=== Trecho da página ===
------------------------------------------------

Um estudo acaba de revelar que
as mutações causadas pelo gás no
DNA são muito parecidas com as
que ocorrem em alguns cânceres.
A correlação, apontada por pesquisadores da USP, sugere que o
ozônio está implicado no surgimento de tumores no pulmão
-colocando mais um ponto na
lista de problemas causados pelo
gás, que é herói na estratosfera,
mas faz papel de vilão como poluente nas grandes cidades. Ele é a
segunda causa de mortes por poluição atmosférica em São Paulo.
"A relação entre o câncer e o
ozônio ainda precisa ser confirmada por mais estudos", disse à
Folha Carlos Menck, 46, do ICB
(Instituto de Ciências Biomédicas), um dos autores do estudo.
"Mas que é preocupante, é", afirma o pesquisador.
De acordo com Menck, já se
imaginava que o gás fosse prejudicial ao material genético, mas
ninguém tinha investigado que tipo de mutação ele poderia originar. Aliás, o papel mutagênico do
ozônio (O3, ou seja, três átomos de
oxigênio juntos), não poderia ser
mais irônico.
Afinal, a camada que ele forma
na estratosfera (região da atmosfera que fica entre cerca de 15 km e
50 km de altura) impede que outro agente causador de mutações,
a luz ultravioleta, complique a vida de quem está embaixo.
A coisa muda de figura quando
o gás, que precisa de muita luminosidade para se formar, aparece
no nível do solo. "Na superfície, o
ozônio é formado por compostos
orgânicos voláteis e por óxidos de
nitrogênio", explica o pesquisador Paulo Artaxo, 48, do Instituto
de Física da USP.
Problema urbano
"Os óxidos de nitrogênio são
produzidos principalmente por
veículos, como ônibus movidos a
diesel, mas também por carros a
álcool ou a gasolina", diz Artaxo.
A reação não é instantânea: o ozônio pode levar entre uma e cinco
horas para se formar.
Quando o gás está pronto, contudo, o efeito sobre a saúde humana é dos piores. Artaxo afirma
que alguns dos efeitos são inflamações na traquéia, rinites e irritação da mucosa nasal, comuns
nas grandes áreas urbanas de todo o planeta.
Para saber de que forma o ozônio poderia afetar o material genético, Menck e sua colega Soraia
Jorge, do Instituto Butantan, junto com pesquisadores franceses,
alemães e britânicos, expuseram
um gene de bactéria ao gás numa
câmara fechada.
Depois, a equipe inseriu o gene
exposto em células humanas para
que a possível mutação se replicasse e viram se havia alterações
na sequência de bases ou "letras"
químicas que compõem o DNA.
Essas letras, chamadas de C (citosina), G (guanina), T (timina) e
A (adenina), se agrupam em pares específicos, de forma que a letra C sempre é acompanhada pela
G e a T sempre está unida à letra
A. Qualquer mudança na ordem
dos pares corre o risco de criar
problemas para o funcionamento
das células.

------------------------------------------------

=== Dados fornecidos ===

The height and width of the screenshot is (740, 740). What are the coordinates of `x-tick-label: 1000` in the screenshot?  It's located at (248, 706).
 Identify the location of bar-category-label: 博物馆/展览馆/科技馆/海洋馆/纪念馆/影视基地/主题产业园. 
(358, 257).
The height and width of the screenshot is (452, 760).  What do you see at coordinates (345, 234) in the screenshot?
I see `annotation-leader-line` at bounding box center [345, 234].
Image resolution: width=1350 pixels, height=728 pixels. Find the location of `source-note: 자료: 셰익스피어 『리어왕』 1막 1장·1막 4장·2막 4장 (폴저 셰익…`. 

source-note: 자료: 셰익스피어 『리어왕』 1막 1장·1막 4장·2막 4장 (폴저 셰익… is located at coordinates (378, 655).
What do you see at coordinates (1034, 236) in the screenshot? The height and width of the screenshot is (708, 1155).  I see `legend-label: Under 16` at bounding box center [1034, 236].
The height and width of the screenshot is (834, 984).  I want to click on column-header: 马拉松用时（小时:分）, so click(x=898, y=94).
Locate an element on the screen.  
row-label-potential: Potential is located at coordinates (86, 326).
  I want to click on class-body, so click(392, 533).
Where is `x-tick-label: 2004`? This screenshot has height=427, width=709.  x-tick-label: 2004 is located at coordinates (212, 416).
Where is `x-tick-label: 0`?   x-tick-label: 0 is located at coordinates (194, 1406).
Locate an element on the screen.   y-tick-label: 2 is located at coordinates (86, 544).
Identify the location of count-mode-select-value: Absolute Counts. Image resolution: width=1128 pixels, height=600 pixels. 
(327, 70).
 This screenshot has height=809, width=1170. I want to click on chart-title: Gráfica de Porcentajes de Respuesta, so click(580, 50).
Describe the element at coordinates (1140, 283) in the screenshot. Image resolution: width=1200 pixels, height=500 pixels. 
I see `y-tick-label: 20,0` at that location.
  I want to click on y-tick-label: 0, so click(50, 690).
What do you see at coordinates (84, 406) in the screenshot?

------------------------------------------------

=== Tarefas a realizar ===
a – Cite o trecho do texto sobre o ozônio que vai de "Problema urbano" até "todo o planeta.", incluindo essas palavras.
b – Responda com base no texto sobre o ozônio:
(i) Que posição o ozônio ocupa entre as causas de mortes por poluição atmosférica em São Paulo?
(ii) Quanto tempo o ozônio pode levar para se formar?
(iii) Em que células a equipe inseriu o gene exposto ao gás?
c – Explique, por favor, em uma a três frases, por que o texto sobre o ozônio considera irônico o papel mutagênico do gás.

=== Suas respostas ===
a –
Problema urbano
"Os óxidos de nitrogênio são
produzidos principalmente por
veículos, como ônibus movidos a
diesel, mas também por carros a
álcool ou a gasolina", diz Artaxo.
A reação não é instantânea: o ozônio pode levar entre uma e cinco
horas para se formar.
Quando o gás está pronto, contudo, o efeito sobre a saúde humana é dos piores. Artaxo afirma
que alguns dos efeitos são inflamações na traquéia, rinites e irritação da mucosa nasal, comuns
nas grandes áreas urbanas de todo o planeta.

b –
(i) É a segunda causa.
(ii) Entre uma e cinco horas.
(iii) Em células humanas.

c – A camada que o ozônio forma na estratosfera, entre cerca de 15 km e 50 km de altura, impede que outro agente causador de mutações, a luz ultravioleta, complique a vida de quem está embaixo. Por isso é irônico que o próprio gás cause mutações no DNA.